# DIRECTIONS
Output nothing but the lines from the one holding "Task: Click the Analysis Results heading" to the end of the listing. Reproduce them exactly, without the pictures.

● ● ●

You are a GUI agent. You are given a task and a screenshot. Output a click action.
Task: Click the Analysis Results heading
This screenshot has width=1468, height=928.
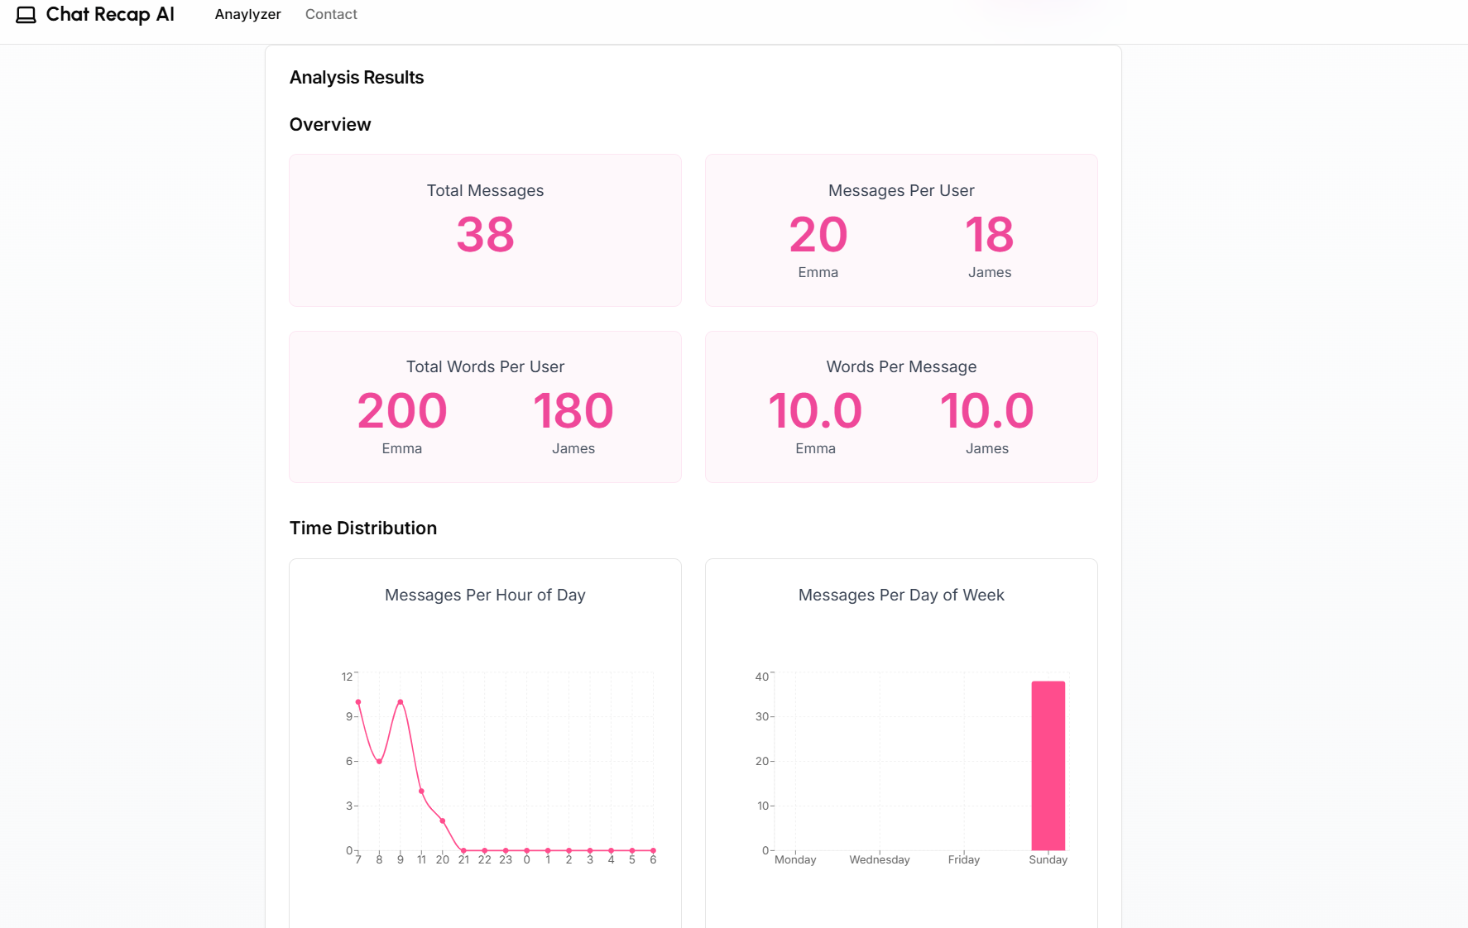[357, 77]
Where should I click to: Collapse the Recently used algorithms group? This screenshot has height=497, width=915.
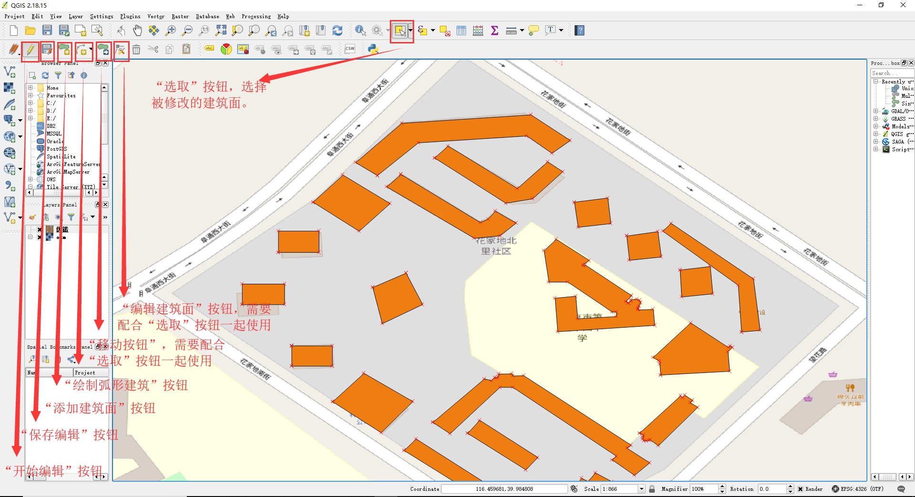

● ● ●

# TASK ANSWER
Task: Click the Analysis Results heading
This screenshot has width=1468, height=928.
[357, 77]
Where should I click to: Collapse the Recently used algorithms group? This screenshot has height=497, width=915.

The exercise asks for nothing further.